Patient: [Patient Name]
MRN: [Medical Record Number]
Date: [Date of Encounter]
Chief Complaint:
New or established diagnosis of Müllerian agenesis (MA)
(Specify) Primary presenting complaint may vary depending on age:
Absent menstruation (primary amenorrhea) in adolescents
Difficulty getting pregnant (primary infertility) in young adults
Pelvic pain or urinary tract symptoms (less common)
History of Present Illness:
Age at diagnosis (if applicable)
For adolescents with primary amenorrhea:
Age at expected menarche (first period)
Development of secondary sexual characteristics (breast development, pubic hair)
Emotional distress related to absent periods
Past Medical History:
History of surgeries or pelvic procedures (may suggest potential cause for MA)
Family history of MA or other congenital anomalies
Medications:
List all current medications, including hormonal therapy (if applicable)
Social History:
Sexual history (important for infertility evaluation)
Partner information (relevant for infertility workup)
Family History:
Family history of MA in first-degree relatives (mothers, sisters)
History of other congenital malformations in the family
Physical Exam:
General examination: Assess for signs of hormonal deficiency (delayed puberty, lack of secondary sexual characteristics).

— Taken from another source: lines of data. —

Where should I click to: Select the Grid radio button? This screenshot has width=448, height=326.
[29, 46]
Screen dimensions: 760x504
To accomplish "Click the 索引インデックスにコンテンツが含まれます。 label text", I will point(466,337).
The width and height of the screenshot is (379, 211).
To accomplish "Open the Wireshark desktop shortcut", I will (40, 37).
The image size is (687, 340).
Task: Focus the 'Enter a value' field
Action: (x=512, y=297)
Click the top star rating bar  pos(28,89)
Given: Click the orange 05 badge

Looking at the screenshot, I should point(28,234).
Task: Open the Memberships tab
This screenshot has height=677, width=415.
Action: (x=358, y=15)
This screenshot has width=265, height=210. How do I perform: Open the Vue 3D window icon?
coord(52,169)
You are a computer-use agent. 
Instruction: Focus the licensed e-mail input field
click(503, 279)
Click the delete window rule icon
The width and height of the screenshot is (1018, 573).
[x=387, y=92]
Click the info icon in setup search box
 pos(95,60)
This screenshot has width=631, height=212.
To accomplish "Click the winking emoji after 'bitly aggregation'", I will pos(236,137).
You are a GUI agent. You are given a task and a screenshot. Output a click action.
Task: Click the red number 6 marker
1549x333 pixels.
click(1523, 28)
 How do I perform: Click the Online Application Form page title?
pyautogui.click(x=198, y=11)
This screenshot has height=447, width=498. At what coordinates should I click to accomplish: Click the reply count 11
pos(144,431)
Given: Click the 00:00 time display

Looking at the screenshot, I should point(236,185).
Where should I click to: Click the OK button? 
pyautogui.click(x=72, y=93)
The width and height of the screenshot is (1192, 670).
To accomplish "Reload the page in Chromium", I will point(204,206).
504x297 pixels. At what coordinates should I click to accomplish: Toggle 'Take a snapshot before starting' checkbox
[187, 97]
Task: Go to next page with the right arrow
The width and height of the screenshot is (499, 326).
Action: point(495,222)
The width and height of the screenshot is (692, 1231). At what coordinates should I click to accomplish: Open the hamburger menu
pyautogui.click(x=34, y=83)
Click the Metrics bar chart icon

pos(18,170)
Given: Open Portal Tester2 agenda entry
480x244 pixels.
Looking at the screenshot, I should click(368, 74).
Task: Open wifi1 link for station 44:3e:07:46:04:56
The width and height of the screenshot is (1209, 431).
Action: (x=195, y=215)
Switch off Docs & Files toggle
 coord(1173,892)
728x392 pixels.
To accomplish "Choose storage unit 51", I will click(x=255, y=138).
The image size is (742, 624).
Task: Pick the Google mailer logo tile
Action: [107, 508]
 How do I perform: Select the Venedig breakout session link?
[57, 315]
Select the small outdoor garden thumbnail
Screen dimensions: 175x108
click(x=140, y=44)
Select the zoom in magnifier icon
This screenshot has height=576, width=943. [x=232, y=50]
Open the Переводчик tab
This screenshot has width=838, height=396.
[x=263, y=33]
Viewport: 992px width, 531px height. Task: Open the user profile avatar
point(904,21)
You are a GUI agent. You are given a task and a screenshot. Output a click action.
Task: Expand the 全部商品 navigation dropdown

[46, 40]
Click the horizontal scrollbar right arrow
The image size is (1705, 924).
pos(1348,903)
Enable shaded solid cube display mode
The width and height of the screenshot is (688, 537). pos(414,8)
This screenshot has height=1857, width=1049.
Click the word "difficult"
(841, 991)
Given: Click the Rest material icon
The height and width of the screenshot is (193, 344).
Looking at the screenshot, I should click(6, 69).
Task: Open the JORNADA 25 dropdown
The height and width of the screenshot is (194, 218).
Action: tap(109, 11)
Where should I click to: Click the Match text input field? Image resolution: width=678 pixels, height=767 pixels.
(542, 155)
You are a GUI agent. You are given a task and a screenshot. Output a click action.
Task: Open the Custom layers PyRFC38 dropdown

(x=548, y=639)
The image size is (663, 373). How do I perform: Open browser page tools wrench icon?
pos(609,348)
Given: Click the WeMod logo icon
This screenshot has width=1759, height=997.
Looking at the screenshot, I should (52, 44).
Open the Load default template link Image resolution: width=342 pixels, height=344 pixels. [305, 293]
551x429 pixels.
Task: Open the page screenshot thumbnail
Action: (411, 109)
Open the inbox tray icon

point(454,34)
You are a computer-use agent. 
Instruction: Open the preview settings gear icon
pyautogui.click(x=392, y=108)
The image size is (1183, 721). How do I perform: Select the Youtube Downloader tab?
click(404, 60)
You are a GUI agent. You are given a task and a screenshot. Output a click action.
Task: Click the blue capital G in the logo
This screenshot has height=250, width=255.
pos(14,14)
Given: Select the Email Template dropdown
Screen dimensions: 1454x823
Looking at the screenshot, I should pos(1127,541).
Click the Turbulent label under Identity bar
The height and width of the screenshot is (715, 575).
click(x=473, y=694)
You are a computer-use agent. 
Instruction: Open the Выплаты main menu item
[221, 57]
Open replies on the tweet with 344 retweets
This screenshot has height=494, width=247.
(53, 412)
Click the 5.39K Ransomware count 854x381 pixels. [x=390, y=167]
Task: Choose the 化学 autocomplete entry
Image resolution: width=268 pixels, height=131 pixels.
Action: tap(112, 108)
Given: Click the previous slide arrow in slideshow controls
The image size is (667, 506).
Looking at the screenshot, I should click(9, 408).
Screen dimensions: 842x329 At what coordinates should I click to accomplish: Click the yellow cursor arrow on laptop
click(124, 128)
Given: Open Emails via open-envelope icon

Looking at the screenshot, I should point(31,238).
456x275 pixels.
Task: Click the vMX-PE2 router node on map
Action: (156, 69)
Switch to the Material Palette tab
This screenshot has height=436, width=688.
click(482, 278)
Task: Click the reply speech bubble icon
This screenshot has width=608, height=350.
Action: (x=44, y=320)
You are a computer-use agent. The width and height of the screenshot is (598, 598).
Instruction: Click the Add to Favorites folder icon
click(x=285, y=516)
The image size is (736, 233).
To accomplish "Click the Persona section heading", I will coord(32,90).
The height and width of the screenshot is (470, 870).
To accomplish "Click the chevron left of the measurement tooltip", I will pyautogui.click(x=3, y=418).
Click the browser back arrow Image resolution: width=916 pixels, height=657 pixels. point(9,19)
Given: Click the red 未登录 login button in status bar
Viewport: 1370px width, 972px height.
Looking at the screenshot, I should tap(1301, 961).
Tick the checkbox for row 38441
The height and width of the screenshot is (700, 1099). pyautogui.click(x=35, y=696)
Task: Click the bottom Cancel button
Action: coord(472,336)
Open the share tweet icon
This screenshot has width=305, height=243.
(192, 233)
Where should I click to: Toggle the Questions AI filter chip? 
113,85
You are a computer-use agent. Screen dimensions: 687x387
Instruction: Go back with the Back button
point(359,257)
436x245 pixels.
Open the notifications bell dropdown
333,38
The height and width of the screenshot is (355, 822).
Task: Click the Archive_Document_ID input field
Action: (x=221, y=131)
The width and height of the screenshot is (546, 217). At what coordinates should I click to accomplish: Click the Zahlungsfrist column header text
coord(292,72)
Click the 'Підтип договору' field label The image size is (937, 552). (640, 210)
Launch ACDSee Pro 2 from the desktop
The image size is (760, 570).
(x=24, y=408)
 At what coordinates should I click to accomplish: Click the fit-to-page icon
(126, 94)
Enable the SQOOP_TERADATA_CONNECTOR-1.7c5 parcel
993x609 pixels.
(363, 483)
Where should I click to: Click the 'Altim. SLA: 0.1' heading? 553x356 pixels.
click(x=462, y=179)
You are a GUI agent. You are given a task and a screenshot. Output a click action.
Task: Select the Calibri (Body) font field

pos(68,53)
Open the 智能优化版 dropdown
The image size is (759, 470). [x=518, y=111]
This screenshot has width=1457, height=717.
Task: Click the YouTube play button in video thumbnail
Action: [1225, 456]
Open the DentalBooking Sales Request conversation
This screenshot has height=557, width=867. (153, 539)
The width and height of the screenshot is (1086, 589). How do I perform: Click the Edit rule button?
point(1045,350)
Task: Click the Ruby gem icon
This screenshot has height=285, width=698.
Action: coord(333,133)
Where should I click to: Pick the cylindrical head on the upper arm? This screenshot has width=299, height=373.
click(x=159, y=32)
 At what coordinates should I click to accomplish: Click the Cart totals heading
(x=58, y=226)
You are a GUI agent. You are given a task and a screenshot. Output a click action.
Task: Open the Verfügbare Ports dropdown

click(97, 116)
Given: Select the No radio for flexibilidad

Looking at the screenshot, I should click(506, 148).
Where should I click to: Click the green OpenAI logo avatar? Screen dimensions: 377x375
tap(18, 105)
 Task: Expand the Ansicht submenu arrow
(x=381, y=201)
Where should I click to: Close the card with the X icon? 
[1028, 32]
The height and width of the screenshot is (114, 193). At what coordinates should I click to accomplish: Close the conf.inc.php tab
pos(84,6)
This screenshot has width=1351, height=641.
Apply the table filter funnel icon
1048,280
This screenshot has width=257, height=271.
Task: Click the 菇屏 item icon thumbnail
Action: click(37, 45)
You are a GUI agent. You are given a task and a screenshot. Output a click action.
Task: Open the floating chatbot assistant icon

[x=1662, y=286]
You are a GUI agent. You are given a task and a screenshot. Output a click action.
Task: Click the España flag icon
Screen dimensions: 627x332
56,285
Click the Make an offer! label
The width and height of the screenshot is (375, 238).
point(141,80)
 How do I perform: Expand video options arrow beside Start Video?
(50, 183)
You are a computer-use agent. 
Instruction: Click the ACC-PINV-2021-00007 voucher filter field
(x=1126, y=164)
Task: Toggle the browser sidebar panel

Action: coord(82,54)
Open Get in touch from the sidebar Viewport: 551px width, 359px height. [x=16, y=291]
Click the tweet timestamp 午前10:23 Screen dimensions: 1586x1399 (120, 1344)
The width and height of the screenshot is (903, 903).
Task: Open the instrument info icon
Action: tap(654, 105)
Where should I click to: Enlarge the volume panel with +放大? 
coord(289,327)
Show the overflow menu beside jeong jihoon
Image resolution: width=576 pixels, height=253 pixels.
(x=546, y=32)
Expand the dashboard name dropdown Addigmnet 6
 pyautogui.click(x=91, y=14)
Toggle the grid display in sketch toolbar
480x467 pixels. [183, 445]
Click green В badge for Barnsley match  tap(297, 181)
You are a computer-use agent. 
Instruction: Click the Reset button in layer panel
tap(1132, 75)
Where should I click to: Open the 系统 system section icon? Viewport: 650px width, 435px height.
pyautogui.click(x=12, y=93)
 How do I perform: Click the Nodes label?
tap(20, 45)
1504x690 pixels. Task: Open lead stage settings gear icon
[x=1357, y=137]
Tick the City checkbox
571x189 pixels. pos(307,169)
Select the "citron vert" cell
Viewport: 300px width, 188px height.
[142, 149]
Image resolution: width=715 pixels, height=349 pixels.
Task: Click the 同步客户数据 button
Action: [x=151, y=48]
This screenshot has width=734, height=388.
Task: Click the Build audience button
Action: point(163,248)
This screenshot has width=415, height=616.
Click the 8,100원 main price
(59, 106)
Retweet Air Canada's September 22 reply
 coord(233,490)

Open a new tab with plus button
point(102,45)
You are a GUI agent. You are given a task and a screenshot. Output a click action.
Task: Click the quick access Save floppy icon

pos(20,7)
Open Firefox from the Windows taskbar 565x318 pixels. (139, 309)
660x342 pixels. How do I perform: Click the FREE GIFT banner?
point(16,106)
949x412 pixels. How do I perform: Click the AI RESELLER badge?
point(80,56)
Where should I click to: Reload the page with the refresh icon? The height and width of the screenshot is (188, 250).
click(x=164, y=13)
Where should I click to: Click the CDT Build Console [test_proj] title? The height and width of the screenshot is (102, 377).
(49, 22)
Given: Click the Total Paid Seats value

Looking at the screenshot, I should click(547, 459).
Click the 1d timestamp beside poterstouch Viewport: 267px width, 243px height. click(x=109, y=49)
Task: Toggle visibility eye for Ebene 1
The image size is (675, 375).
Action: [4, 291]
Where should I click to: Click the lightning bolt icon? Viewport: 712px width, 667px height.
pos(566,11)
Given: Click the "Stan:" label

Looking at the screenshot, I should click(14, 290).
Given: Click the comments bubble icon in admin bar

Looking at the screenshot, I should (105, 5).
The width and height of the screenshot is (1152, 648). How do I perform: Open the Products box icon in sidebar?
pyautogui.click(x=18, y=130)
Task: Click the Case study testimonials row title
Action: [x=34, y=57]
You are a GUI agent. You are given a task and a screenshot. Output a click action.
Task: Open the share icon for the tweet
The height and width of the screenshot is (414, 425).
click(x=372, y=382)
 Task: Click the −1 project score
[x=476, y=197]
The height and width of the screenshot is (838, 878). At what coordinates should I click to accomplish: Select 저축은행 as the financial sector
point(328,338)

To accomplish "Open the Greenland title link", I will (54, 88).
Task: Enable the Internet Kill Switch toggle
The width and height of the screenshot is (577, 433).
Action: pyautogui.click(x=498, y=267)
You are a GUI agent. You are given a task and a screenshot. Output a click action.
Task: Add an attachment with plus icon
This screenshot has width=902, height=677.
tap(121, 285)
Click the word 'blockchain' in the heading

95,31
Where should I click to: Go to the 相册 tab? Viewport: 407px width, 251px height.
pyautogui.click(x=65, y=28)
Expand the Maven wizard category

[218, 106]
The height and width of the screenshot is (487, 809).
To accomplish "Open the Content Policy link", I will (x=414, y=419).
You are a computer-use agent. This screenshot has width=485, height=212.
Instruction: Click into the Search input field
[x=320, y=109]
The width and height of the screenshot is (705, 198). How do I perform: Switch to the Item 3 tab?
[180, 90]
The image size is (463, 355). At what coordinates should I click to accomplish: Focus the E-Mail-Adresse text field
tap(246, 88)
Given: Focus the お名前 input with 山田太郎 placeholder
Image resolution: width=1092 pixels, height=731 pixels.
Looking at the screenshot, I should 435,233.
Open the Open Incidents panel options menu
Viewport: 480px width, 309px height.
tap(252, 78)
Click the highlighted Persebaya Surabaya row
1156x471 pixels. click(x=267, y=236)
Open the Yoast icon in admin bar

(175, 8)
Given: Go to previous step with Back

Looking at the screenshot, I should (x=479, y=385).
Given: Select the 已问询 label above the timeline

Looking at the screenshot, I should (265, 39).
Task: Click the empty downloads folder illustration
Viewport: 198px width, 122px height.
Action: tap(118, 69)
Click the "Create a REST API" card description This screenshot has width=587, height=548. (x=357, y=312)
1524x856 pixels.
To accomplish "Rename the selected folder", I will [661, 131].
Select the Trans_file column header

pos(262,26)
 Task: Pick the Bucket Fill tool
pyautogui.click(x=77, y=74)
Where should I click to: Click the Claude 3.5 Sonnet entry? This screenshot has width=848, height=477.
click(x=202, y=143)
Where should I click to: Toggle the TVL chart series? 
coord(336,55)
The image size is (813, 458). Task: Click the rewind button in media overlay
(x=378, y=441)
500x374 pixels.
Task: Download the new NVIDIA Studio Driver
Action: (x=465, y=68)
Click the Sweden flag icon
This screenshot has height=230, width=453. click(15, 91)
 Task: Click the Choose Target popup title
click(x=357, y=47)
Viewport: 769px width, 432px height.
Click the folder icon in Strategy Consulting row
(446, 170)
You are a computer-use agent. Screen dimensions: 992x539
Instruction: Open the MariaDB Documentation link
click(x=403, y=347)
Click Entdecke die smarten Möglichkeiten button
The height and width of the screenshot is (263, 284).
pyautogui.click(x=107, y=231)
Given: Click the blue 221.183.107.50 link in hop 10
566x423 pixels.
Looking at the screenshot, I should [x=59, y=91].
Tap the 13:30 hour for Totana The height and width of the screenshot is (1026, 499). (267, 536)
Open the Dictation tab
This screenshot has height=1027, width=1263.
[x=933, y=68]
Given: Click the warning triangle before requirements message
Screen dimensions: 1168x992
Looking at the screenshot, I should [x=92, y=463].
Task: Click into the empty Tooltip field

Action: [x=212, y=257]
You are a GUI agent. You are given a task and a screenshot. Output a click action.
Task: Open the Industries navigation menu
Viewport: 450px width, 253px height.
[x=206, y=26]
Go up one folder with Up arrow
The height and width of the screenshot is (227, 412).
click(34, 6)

Breast examination: Assess for breast development.
Pelvic examination:
External genitalia: Normal appearance expected.
Internal genitalia (performed with patient’s consent):
Vagina may be present (variable length and depth)
Cervix and uterus absent on palpation
Ovaries may or may not be palpable depending on the type of MA
Imaging Studies:
Ultrasound: First-line imaging to assess the absence of the uterus and ovaries.
May be performed transabdominally or transvaginally.
Pelvic MRI (Magnetic Resonance Imaging): May be used for confirmation, especially if ultrasound findings are unclear.
Genetic Testing:
Karyotyping (chromosome analysis): May be considered to rule out chromosomal abnormalities associated with MA.
Targeted gene sequencing: May be offered in some cases to identify specific genetic mutations linked to MA.
Assessment:
Müllerian agenesis: Based on clinical presentation (absent periods, infertility) and imaging findings (ultrasound or MRI) demonstrating the absence of the uterus and ovaries.
Type of MA: Categorized based on the extent of the developmental defect:
Mayer-Rokitansky-Küster-Hauser (MRKH) syndrome: Most common type, uterus and cervix absent, ovaries usually present.
Vaginal agenesis (VA): Absence of the vagina in addition to the uterus and cervix.
Uterine agenesis (UA): Absence of the uterus only, with cervix and ovaries present.
Differential Diagnoses:
Consider other conditions that can cause absent periods or infertility:
Primary ovarian insufficiency (POI)
Hypothalamic amenorrhea (due to hormonal imbalances)
Congenital anomalies of the reproductive tract (septum, hymenal atresia)
Plan:
Management depends on the patient’s age, concerns, and desired outcomes:
Adolescents with primary amenorrhea:
Address emotional concerns and provide reassurance.
Initiate hormonal therapy with estrogen and progesterone to promote secondary sexual development and prevent osteoporosis.
Discuss future fertility options (egg donation with surrogacy).
Young adults with primary infertility:
Explain the diagnosis and limited fertility potential due to the absence of the uterus.
Explore assisted reproductive technologies (ART) using donor eggs and surrogacy.
Consider psychological counseling to cope with infertility.
Pelvic pain or urinary symptoms: May require further evaluation and management by a urologist.
Referral: Consider referral to a gynecologist specializing in reproductive endocrinology and infertility for comprehensive evaluation and management. Genetic counseling may be recommended for patients desiring a more in-depth analysis of potential genetic causes.
Follow-up:
Schedule regular follow-up visits for monitoring hormonal therapy and addressing any new concerns.
Education:
Educate the patient about MA, the different types, and the impact on menstruation and fertility.
Discuss hormonal therapy and its benefits.
Provide information about assisted reproductive technologies (ART) as a potential option for future childbearing.